§ **Vorliegender Auszug**:
════════════════

Zunehmend füllt sich das geschlossene Unterdeck mit weiteren Pendlern, die die Fähre zielstrebig ansteuern, routiniert den Türöffner betätigen und sich geradewegs auf einer der freien Sitzgelegenheiten niederlassen. Hier hat offenbar jeder seinen festen Platz. Letztendlich finden sich etwa 25 Menschen auf dem Schiff ein, mehrere davon mit Fahrrädern.
Bevor die Frühaufsteher die „Oortkaten“ entern – so heißt die blaue Fähre mit dem bunten „Heiße Ecke“-Schriftzug – sind die meisten an der Kaffeeklappe vor der Fährstation stehen geblieben. Dort versorgt Bärbel Wylezich die Menschen im Laden ihres Sohnes seit 4.30 Uhr mit Brötchen, Kaffee, Zeitungen und Zigaretten. „Es kommen immer die gleichen“, verrät die Verkäuferin aus Finkenwerder. „Und man redet mit allen ein paar Worte. Das ist auch für mich schön.“ Mit einigen Kunden duzt sie sich.
Das Fährangebot empfindet Bärbel Wylezich als großes Privileg für die Pendler: „Die Leute haben an Bord alle ihren Tisch und können in Ruhe in den Tag starten.“ Schon seit rund 30 Jahren betreibt ihr Sohn Thomas Wylezich das Geschäft, den „Dampfer Imbiss“, am Finkenwerder Fähranleger. Anfangs in einer kleineren Bude, später in dem neuen Gebäude mit Café und Sitzgelegenheiten, das im Zuge des Baus einer Flutschutzmauer hochgezogen wurde.
5.15 Uhr: Begleitet von einem lauten Warnton und gelben Blinklichtern lässt der Schiffsführer die Rampe von seiner Kommandobrücke aus einfahren und steuert die Fähre pünktlich in Richtung Bubendey-Ufer. Dass das Oberdeck menschenleer ist, liegt nicht nur am Hamburger Schietwetter – das erklärt Sven Pinkowski aus Finkenwerder: „Morgens geht noch keiner hoch, das kommt erst nachmittags, wenn die Touristen mitfahren.“
Der Flugzeugmechaniker ist einer der wenigen, die so früh am Morgen schon gesprächsfreudig sind. Viele Fahrgäste sind in ihre Lektüre vertieft, wischen auf dem Handy herum oder haben Stöpsel in den Ohren. Auf die Frage, ob er regelmäßig diese Fähre nehme, wedelt ein angesprochener Fahrgast wild mit den Armen und antwortet schroff: „Ich brauche meine Ruhe morgens!“
Sven Pinkowski ist die Ausnahme und gibt gern Auskunft. Er ist ein regelmäßiger Fährnutzer. „Ich fahre die Strecke jeden Werktag seit über zehn Jahren“, verrät der 49-Jährige. Während des Gespräches passiert die „Oortkaten“ die Haltestellen Bubendey-Ufer, Neumühlen/Ovelgönne, Dockland (Fischereihafen) und Altona (Fischmarkt). Die Kulisse wird zunehmend spektakulär: Das schräge Dockland-Gebäude und die Fischauktionshalle in Altona zur Linken, die Traditionswerft Blohm+Voss und ein einfahrendes Kreuzfahrtschiff zur Rechten – und zum krönenden Abschluss die Landungsbrücken mit Blick auf die Elbphilharmonie. Auch bei Regen ist diese Fährlinie wohl der schönste Arbeitsweg der Region.

════════════════

§ **Quelldaten**:
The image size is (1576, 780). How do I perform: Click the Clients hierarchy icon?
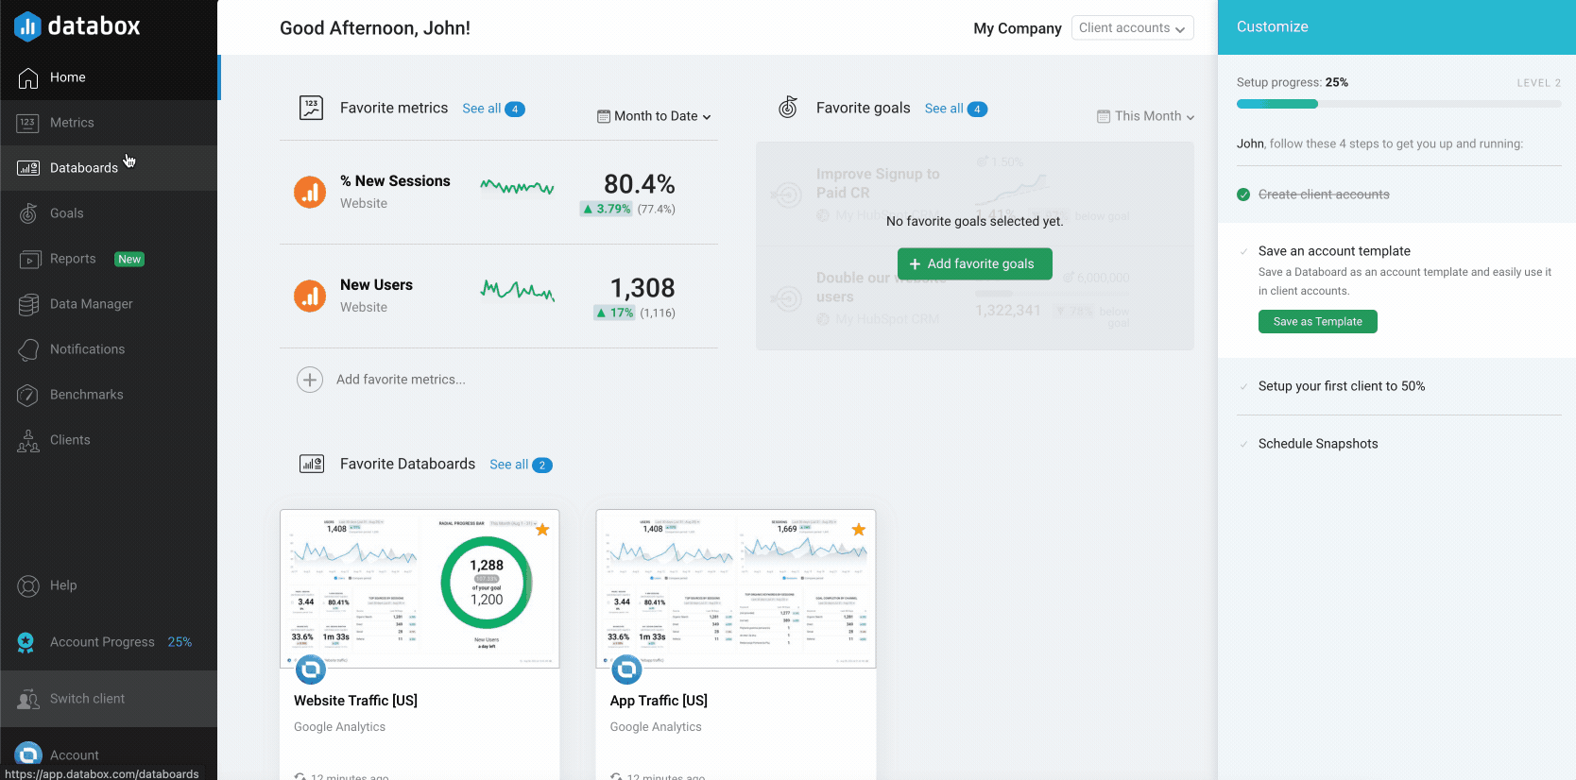[x=28, y=440]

════════════════

§ **Aufgaben**:
1 - Seit wann fährt Sven Pinkowski laut dem Text über die Pendlerfähre die Strecke jeden Werktag?
2 - Schreibe den Text über die Pendlerfähre im Anschluss an seinen letzten Satz weiter.

§ **Antworten je Aufgabe**:
1 - Seit über zehn Jahren.

2 -
Für den Lufthansa-Mitarbeiter Sven Pinkowski bietet die Fähre aber noch weitere Vorteile. „Es ist zwar nicht der kürzeste, aber der sicherste Weg zur Arbeit“, sagt er. Während andere vor dem Elbtunnel oder den Elbbrücken im Stau stehen oder regelmäßige Verspätungen bei der S-Bahn hinnehmen müssen, schippern die HADAG-Fähren zum HVV-Tarif verlässlich über den Fluss. „Die ersten Fähren am Morgen werden eigentlich besonders gut genutzt“, erklärt Pinkowski. Dass sich an diesem Tag nur 25 Fahrgäste an Bord befinden, sei der Ferienzeit in Niedersachsen geschuldet. Besonders die Rückfahrt am Nachmittag genießt der Techniker. „Auf der Fahrt auf der Elbe fällt alles von einem ab.“
5.43 Uhr: Nach einer knapp halbstündigen Fahrt legt die Fähre an der Endstation Landungsbrücken an. Sven Pinkowski und alle übrigen Passagiere steigen aus und machen sich auf die individuellen Wege zu ihren Arbeitsstätten. Leer ist das Schiff aber nur kurzzeitig: Für die direkte Rückfahrt versammeln sich schon 15 Menschen vor der „Oortkaten“ und drängen an Deck, als die Rampe wieder frei ist.
Die Stimmung ist etwas wacher als bei der Hinfahrt, die Gespräche drehen sich ausschließlich um den G20-Gipfel. „Das ist doch nicht normal“, beschwert sich jemand. Den Unterhaltungen lässt sich entnehmen, dass diverse Sperrungen und Busausfälle den Hamburgern die Anreise zu ihren Arbeitsplätzen erschweren. Am Fischmarkt steigen neue Fahrgäste hinzu. „Zurückbleiben bitte“, befiehlt die automatische Ansage, bevor die Elbfähre weiter in Richtung Finkenwerder gleitet.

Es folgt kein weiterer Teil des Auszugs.